• Text provided
EP0558205B1

EP0558205B1 - Method for corrugated bonded or thermo-bonded fiberfill and structure thereof

Info

Publication number: EP0558205B1
Application number: EP19930300982
Authority: EP
Inventors: Tien Sheng Chien
Original assignee: CHIEN Jung-Fu
Current assignee: CHIEN Jung-Fu
Priority date: 1992-02-26
Filing date: 1993-02-11
Publication date: 1997-08-06
Anticipated expiration: 2013-02-11
Also published as: EP0558205A1; ES2109431T3; DE69312763T2; DE69312763D1

Description

The present invention relates to a method for corrugating bonded fiberfill, especially to a resin-bonded or thermo-bonded fiberfill structure formed therefrom.

• Work to do
1. Please duplicate the stretch of the fiberfill patent page from "The present invention" through "structure formed therefrom.".
2. What filing date does the fiberfill patent page give?
3. List every number that the fiberfill patent page shows under "Also published as".
The material after this point comes from a separate source.

• Dataset content
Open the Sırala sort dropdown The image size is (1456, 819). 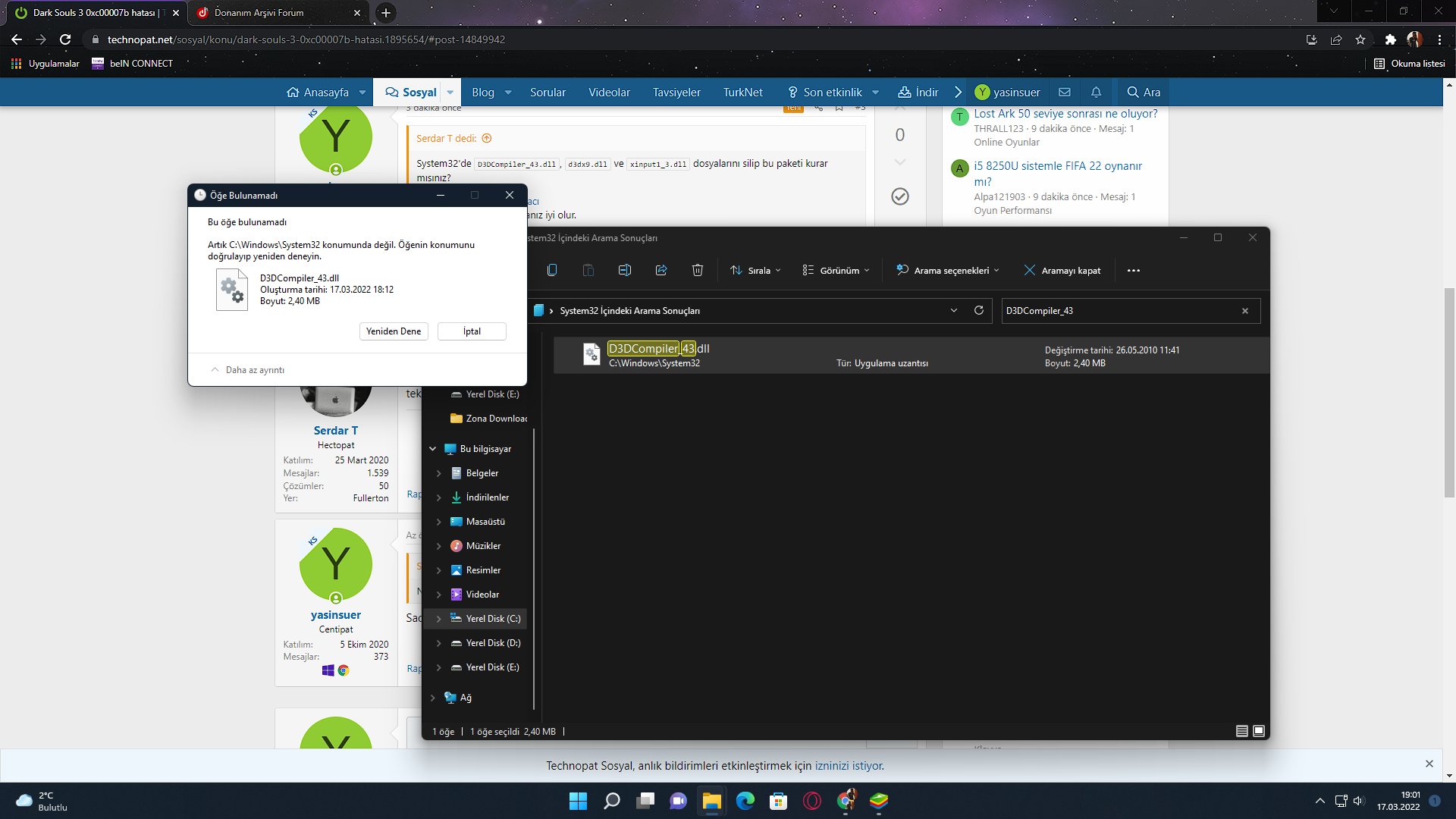click(x=755, y=270)
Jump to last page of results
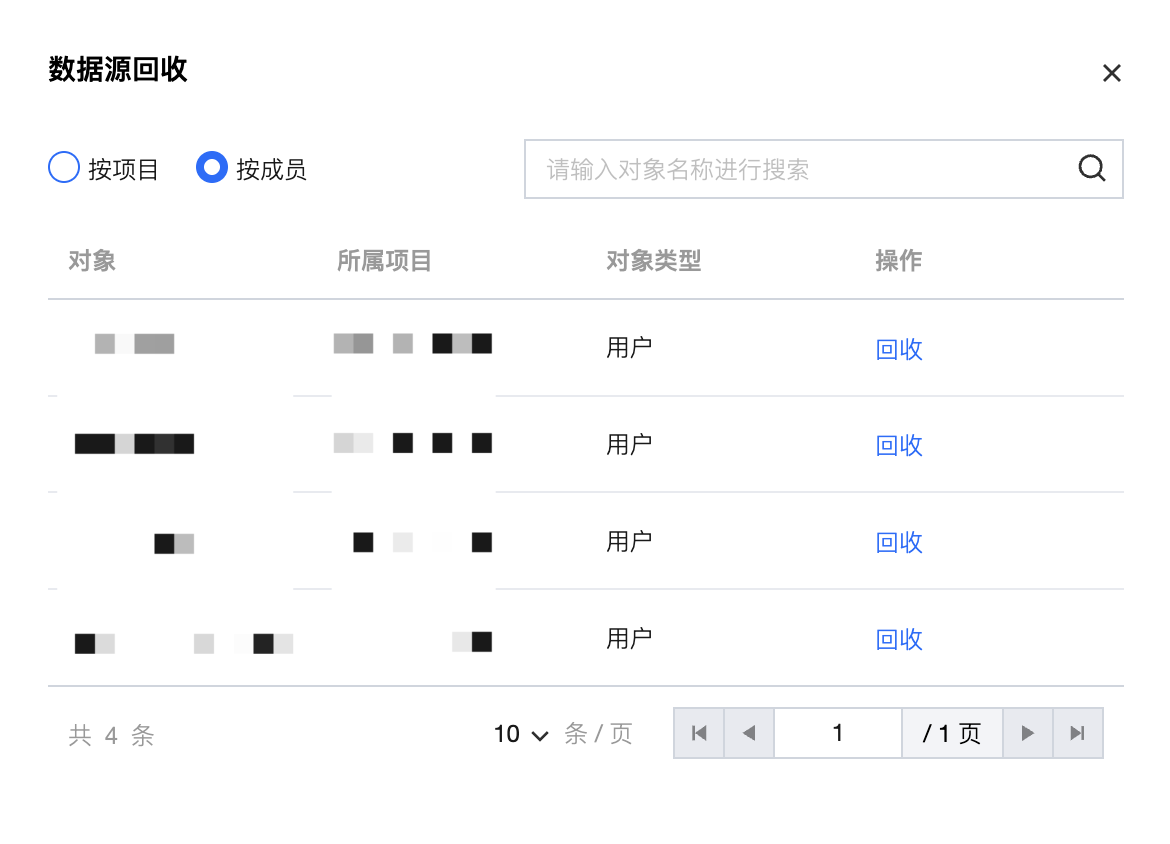 [x=1077, y=733]
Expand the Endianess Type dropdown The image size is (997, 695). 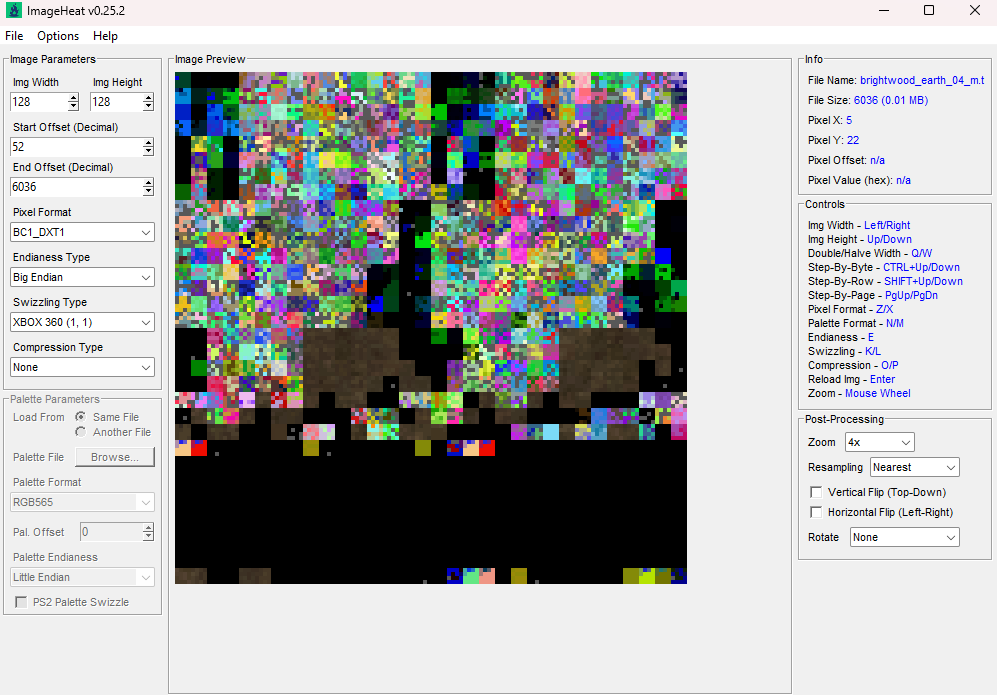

• Answers in order
1.
The present invention relates to a method for corrugating bonded fiberfill, especially to a resin-bonded or thermo-bonded fiberfill structure formed therefrom.

2. 1993-02-11

3. EP0558205A1, ES2109431T3, DE69312763T2, DE69312763D1